___ TEXT SHOWN
PGM-AUA V1.0 AIWs - Autonomous User Architecture

<–Architecture and Operation Go to ToC AI Modules–>

Function	Reference Model	Input/Output Data
Functions of AI Modules	Input/output Data of AI Modules	AIW, AIMs, and JSON Metadata

1 Function

An Autonomous User (A-User), having the functionalities specified by Technical Specification: MPAI Metaverse Model (MPAI-MMM) – Technologies (MMM-TEC) implemented with the AI Workflow of Technical Specification: AI Framework (MPAI-AIF), according to this PGM-AUA standard:

Receives commands from a human responsible for it.
Captures Perceptible Objects (Text Objects, Audio Objects, 3D Model Objects, and Visual Objects) from an Audio-Visual Scene in an M-Instance that includes the User it interacts with that can be another Autonomous or a Human User (H-User), i.e., a User that is under direct control of a human, and other objects.
Processes the captured information.
May produce a Speaking Avatar rendered in the M-Instance and perform Actions or Process Action Requests that accomplishes the results of the said processed information.
______
___ RECORDED DATA
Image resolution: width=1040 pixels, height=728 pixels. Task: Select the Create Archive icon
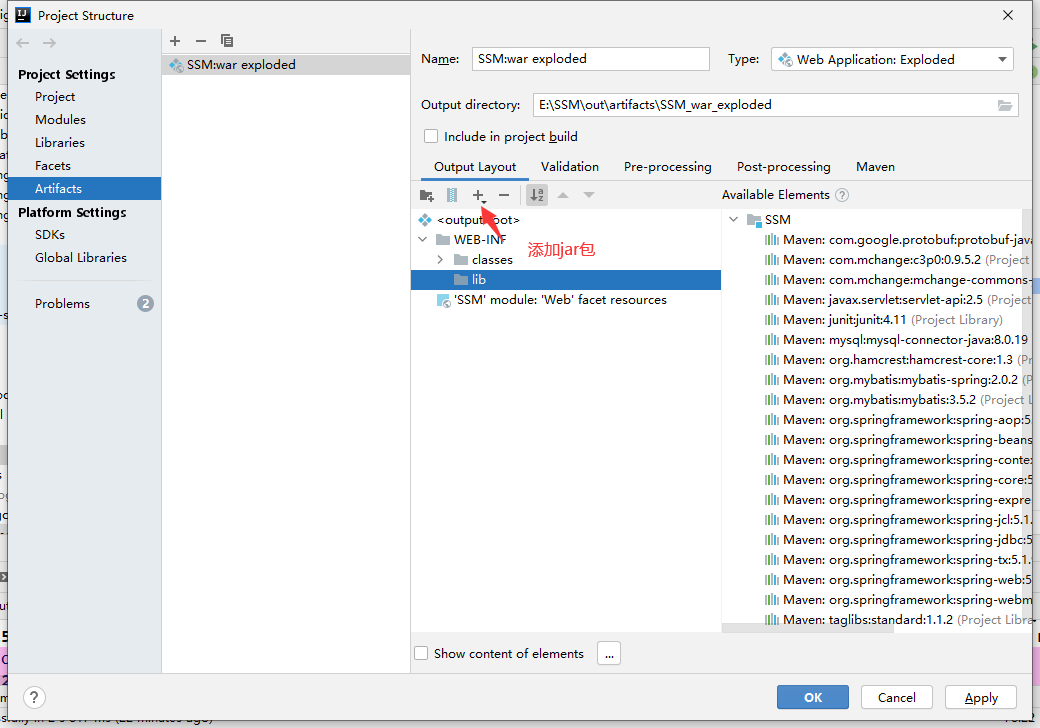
______
■ PROBLEM TO WORK ON ■
Answer these about the Autonomous User text:
1. Who gives commands to an Autonomous User?
2. What four kinds of Perceptible Objects does it capture?
3. What may it produce that is rendered in the M-Instance?

■ COMPLETE RESPONSE ■
1. A human responsible for it.
2. Text Objects, Audio Objects, 3D Model Objects, and Visual Objects.
3. A Speaking Avatar.